The problem is that the unknown is far more fearful than the familiar. White Walkers were far more chilling while they just shadowy figures we knew little about. But Game of Thrones is TV and eventually its makers felt we had to see what these hideous figures poised to cross the wall looked like. And what were they? Well, walking dead. One of the oldest, tiredest tropes in fantasy writing.
What’s worse, they turned out to be pathetically easy to defeat. All it needed was to take out the chief and his tens of thousands of followers simply broke apart and vanished. All that dread built up from season 1 simply evaporated in anti-climax.
Indeed, the danger from the far north turned not even to be the principal peril facing the main characters towards the end. That’s why the battle against the forces of winter wasn’t the climax of the series, but one battle on the way to a far more devastating one against an enemy in the deep south.
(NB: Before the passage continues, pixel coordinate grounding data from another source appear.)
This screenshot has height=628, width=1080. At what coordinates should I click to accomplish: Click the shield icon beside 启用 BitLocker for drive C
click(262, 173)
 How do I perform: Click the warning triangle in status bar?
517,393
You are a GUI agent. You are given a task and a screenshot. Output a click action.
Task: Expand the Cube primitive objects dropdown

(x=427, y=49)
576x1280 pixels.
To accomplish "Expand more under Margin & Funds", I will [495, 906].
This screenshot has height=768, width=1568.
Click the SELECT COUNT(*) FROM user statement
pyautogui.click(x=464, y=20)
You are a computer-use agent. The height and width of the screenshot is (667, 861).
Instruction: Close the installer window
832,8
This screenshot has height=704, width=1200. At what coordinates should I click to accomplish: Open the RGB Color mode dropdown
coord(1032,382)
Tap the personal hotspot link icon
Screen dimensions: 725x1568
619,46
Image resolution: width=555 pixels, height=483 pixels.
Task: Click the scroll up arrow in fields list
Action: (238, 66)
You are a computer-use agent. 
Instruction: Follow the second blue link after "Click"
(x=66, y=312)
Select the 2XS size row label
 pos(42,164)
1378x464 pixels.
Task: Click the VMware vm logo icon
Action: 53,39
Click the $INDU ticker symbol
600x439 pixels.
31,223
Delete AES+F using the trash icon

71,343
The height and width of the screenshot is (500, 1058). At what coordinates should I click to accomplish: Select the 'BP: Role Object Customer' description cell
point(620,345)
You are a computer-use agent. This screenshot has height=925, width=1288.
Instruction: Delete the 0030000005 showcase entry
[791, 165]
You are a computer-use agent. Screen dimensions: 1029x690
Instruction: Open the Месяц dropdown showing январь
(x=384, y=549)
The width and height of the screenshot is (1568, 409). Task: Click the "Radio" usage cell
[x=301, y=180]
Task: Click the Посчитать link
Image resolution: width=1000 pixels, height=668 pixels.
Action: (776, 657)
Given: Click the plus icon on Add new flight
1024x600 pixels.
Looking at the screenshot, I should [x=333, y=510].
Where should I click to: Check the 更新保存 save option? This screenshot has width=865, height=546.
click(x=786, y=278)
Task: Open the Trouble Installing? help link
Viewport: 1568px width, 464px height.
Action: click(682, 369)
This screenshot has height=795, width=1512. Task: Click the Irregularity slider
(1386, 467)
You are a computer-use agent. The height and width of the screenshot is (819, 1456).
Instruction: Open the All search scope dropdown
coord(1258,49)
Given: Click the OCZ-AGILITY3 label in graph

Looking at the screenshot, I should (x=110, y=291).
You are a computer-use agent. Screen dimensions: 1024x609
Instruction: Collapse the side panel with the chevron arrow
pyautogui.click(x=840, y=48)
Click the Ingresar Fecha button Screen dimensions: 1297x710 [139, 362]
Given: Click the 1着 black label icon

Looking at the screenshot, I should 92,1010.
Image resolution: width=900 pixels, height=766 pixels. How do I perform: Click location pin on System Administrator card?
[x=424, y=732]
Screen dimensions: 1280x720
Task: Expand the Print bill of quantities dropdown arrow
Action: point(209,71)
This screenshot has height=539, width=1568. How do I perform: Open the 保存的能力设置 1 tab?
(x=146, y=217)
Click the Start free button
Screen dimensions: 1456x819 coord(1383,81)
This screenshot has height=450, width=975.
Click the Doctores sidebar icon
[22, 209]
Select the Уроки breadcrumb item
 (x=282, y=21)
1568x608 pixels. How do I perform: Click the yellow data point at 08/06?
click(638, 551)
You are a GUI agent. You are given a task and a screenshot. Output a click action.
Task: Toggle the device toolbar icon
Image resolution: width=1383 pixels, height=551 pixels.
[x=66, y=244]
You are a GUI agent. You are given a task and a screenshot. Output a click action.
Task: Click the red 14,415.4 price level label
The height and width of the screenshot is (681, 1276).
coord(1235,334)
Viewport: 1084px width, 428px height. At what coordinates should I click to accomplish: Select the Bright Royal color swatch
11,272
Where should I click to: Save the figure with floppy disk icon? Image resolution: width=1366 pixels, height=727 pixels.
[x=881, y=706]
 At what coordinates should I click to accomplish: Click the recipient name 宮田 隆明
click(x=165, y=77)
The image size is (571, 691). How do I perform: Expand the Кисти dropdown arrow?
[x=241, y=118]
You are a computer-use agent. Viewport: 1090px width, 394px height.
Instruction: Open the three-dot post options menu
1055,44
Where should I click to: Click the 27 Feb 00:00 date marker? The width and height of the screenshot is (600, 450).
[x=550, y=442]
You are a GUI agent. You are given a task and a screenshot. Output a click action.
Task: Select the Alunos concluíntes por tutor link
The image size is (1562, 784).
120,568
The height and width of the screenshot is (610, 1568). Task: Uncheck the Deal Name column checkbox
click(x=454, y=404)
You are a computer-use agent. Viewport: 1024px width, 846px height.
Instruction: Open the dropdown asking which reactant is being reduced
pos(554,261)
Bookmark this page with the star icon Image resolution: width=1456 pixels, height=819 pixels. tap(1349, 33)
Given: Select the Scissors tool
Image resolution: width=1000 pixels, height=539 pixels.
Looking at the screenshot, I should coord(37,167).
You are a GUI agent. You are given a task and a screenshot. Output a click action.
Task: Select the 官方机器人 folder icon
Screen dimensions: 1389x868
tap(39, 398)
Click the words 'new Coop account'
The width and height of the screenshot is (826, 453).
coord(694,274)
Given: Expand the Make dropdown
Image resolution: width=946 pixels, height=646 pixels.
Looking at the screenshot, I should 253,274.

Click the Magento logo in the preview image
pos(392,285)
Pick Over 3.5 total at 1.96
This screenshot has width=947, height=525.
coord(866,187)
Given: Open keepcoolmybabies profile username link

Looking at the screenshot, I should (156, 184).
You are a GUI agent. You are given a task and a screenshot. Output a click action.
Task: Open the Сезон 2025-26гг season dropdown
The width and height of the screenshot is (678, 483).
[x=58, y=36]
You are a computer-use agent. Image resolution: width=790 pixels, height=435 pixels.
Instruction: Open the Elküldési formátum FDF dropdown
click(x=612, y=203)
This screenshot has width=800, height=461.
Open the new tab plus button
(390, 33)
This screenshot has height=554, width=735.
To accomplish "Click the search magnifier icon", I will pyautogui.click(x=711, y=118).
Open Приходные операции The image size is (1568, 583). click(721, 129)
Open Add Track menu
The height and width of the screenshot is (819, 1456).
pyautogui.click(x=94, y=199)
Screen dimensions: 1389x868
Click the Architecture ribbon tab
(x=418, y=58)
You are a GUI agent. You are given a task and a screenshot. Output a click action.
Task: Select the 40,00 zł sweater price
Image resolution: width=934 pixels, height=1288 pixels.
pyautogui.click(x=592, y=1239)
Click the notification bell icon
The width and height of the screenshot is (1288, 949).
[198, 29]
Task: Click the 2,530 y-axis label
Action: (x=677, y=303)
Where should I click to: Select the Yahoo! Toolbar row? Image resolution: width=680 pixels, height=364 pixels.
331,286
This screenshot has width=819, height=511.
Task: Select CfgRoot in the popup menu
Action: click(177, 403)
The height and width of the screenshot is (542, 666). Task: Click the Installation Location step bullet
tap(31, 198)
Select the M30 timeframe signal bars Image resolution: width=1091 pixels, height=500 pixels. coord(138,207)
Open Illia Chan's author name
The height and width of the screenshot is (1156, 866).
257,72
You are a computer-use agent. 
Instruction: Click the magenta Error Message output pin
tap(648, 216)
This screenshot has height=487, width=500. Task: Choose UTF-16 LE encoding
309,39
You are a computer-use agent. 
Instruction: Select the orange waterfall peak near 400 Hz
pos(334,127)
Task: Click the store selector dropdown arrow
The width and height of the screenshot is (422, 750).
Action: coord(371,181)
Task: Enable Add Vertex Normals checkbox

And here’s where the series broke a key rule in this kind of fantasy writing. That’s the rule that you have to be consistent in the way you present characters and their powers. Sure, you’re inventing creatures, but once invented they have to stay the way you invented them.
We’d been told repeatedly that dragons were an irresistible force that would burn up all foes. And yet, after defeating the army of the dead, their Queen flying way high above the boats taking part of her forces south, somehow fails to spot the fleet waiting to ambush them. That’s though the weather is clear and pleasant (“winter has been delayed”). The enemy has massive deck-mounted crossbows known as ‘scorpions’ to shoot down dragons with super-sized arrows, and successfully downs one of them.
What do the Queen and the other dragon do? Well, they look dejected. Especially when most of her boats are also destroyed and one of her closest friends is taken hostage (and, yes, this being Game of Thrones, the chances of survival of someone taken hostage by an enemy are negligible to non-existent). I understand their depression. I find their failure to take any action harder to grasp. Hardly consistent with my view of what a dragon represents in the Game of Thrones universe.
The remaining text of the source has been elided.